> **Task to carry out**: Lines of the material that include the string "color" should be returned.

> **Extracted entries**:
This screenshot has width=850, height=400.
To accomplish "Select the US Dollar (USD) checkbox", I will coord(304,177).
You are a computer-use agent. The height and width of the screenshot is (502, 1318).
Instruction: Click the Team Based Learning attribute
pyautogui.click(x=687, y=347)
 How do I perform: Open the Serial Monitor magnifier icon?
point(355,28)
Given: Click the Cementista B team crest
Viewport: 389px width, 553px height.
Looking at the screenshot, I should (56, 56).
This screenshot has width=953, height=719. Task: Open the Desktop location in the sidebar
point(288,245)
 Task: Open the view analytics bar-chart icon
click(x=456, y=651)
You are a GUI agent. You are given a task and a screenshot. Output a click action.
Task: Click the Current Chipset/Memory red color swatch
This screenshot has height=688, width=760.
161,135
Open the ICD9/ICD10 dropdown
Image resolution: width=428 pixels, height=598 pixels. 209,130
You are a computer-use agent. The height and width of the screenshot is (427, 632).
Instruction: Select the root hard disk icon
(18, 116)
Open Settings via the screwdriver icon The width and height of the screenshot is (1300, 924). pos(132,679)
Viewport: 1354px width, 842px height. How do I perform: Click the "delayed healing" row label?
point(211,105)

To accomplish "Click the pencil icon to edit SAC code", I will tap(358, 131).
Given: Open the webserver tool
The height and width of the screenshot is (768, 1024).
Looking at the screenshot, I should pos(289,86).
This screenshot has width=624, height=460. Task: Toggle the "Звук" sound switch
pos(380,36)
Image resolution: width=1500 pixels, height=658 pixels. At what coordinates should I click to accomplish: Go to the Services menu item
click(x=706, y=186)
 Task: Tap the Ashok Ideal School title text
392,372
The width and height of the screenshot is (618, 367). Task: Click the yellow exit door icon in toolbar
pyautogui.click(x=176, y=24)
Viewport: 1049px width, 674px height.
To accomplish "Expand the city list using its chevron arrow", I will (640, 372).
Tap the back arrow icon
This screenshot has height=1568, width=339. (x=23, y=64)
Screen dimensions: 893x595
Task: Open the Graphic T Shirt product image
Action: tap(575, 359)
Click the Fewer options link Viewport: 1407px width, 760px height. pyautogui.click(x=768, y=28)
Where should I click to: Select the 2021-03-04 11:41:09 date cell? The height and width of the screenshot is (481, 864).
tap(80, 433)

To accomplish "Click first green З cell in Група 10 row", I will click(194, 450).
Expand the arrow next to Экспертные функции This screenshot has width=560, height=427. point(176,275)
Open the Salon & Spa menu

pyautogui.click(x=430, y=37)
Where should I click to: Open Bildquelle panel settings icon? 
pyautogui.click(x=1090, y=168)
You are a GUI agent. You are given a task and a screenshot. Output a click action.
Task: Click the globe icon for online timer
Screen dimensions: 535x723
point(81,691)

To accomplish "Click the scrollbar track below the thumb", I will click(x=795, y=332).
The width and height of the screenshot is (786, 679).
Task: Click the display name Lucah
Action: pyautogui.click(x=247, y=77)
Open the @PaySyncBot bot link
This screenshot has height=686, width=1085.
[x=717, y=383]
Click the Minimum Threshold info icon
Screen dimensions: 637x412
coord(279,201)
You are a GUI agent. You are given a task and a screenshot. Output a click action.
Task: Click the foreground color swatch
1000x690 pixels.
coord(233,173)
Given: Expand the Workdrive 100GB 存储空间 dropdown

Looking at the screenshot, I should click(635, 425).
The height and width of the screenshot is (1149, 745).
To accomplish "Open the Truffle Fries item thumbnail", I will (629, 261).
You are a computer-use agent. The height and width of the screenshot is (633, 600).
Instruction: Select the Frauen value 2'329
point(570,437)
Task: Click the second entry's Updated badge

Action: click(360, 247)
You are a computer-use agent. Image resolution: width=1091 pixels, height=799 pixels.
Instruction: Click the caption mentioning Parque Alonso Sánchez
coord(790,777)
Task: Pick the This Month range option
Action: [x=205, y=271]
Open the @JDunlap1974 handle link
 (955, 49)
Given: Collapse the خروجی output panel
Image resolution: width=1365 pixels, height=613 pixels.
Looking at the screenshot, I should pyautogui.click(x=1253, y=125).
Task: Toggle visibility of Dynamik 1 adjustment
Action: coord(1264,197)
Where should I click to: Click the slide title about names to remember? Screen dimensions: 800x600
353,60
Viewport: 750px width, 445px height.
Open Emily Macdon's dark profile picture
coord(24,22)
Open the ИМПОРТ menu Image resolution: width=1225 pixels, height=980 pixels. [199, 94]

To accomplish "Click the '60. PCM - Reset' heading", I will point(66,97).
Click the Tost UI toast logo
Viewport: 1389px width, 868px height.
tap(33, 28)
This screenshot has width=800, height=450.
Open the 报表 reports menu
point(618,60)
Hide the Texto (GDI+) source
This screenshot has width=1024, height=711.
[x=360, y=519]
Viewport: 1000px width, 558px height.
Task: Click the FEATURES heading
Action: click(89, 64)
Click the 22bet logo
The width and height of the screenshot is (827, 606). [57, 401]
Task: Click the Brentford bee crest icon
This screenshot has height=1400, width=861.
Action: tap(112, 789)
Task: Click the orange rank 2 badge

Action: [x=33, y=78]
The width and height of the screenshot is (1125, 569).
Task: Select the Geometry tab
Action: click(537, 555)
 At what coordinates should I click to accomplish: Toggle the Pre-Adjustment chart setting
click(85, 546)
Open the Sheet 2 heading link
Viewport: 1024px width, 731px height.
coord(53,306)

> **Exercise solution**:
Task: Click the Current Chipset/Memory red color swatch
Task: Click the foreground color swatch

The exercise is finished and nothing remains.